Selected excerpt
-- begin --

Yet I wonder if it isn’t just the devastation that has silenced him, it is being faced with societal pain as well. Did so many people share this love for the boys, the pain for their loss and the fear for how fragile their untimely deaths made life feel, that as such a public figure there was no space for Aaron’s own grief for he needed to protect others, be seen to be strong in the face of adversity to maintain calm. So how does the parasha continue?  With kashrut: rules around eating, a distraction from grief with the mundane, day-to-day structures of life, a message for society to keep living rather than dwelling on their grief.

During the four weeks following Diana’s funeral, the suicide rate in England and Wales rose by 17% and cases of deliberate self-harm by 44%. Researchers suggest that this was caused by the “identification” effect, as the greatest increase in suicides was by people most similar to Diana: women aged 25 to 44, whose suicide rate increased by over 45%.

Often bereavement leaves others feeling fragile and it becomes someone’s job to bring strength to those around them. Perhaps the lesson we need to learn from Prince Harry’s message this week is not as simple as breaking the taboo of seeking professional help with one’s mental health but the message we get from Aaron too which is however much your role in life is to bring a semblance of normality at the most tough times or to bring strength to those more fragile than yourself, we also have to take time to do what comes naturally to us as individuals, we have to mourn in our own private way too. It’s natural to protect others from our own emotions so as not to exacerbate theirs but that makes it all the more important to find a space for our own grief too.

As a community who support and grieve with each other and help to give each other strength I know we are also a community who can show our weakness and vulnerability as well. I hope Prince Harry and the Biblical Aaron will be our reminders to strive for a balance, to seek out our moments for weakness as feeling the responsibility to be strong always has far longer lasting challenges attached.

-- end --

What the task asks
In the reflection on grief above, by what percentage did cases of deliberate self-harm rise in the four weeks after Diana's funeral?

Recorded information
-- begin --

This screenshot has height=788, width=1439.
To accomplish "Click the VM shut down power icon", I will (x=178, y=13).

-- end --
-- begin --

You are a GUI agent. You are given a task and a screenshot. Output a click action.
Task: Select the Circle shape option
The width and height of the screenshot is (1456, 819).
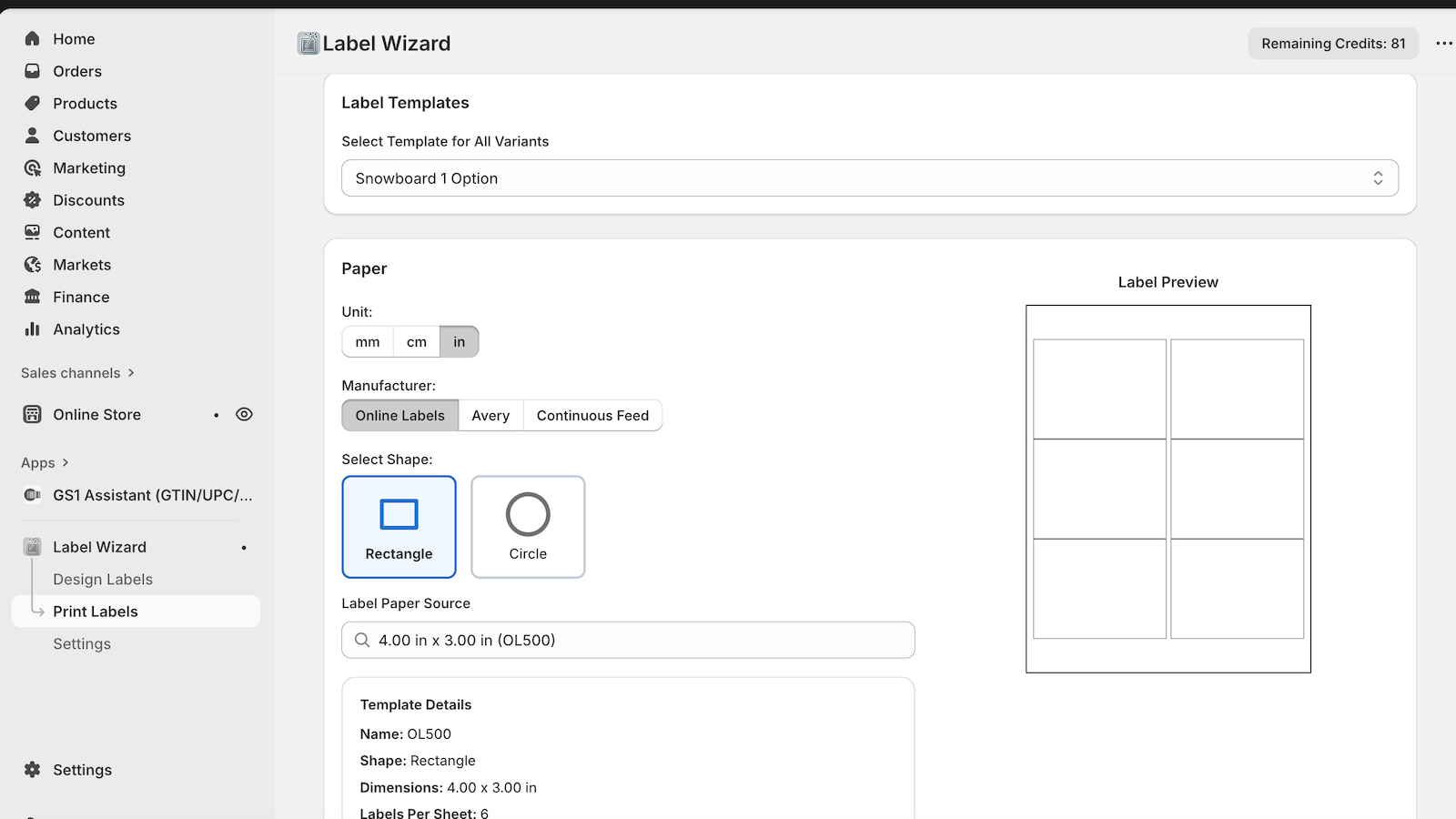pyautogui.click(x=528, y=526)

-- end --
-- begin --

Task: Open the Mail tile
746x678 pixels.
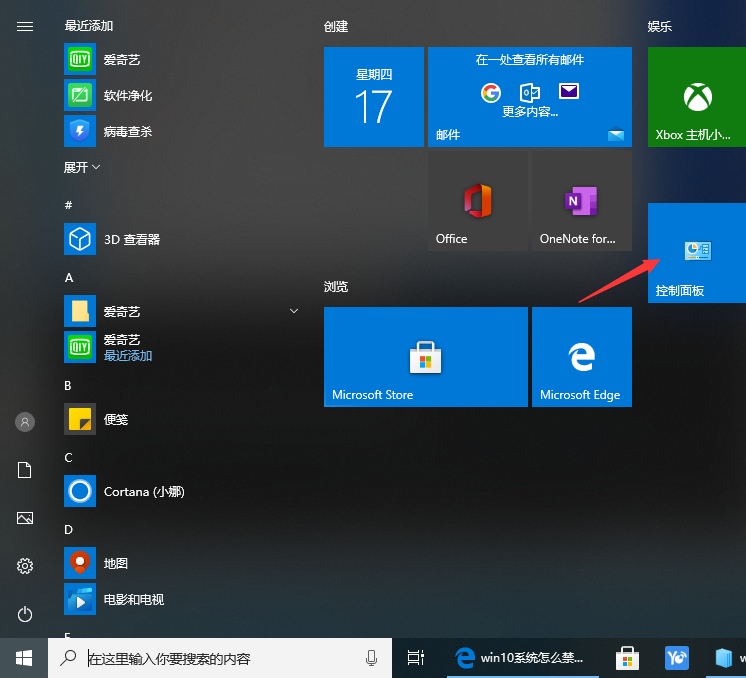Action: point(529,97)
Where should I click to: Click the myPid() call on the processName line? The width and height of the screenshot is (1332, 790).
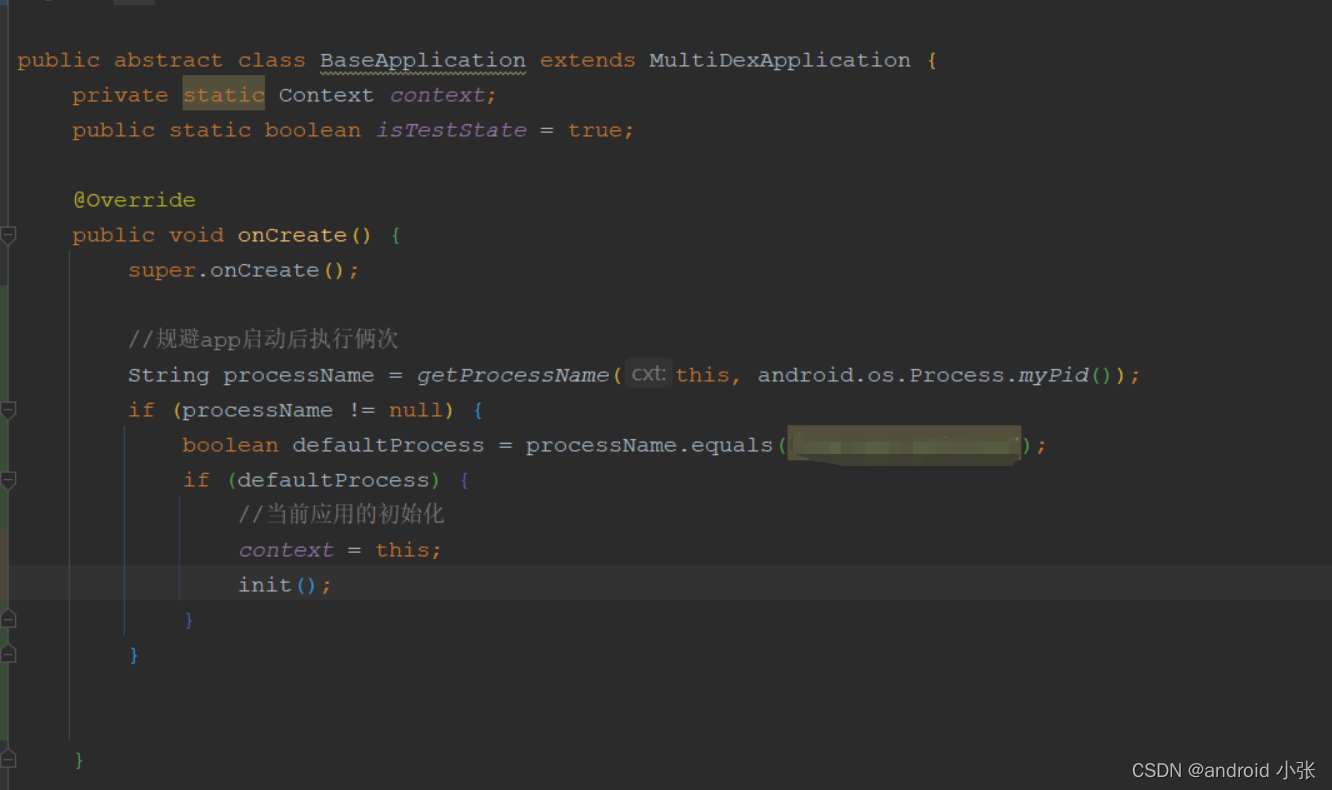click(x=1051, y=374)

-- end --

Written solution
44%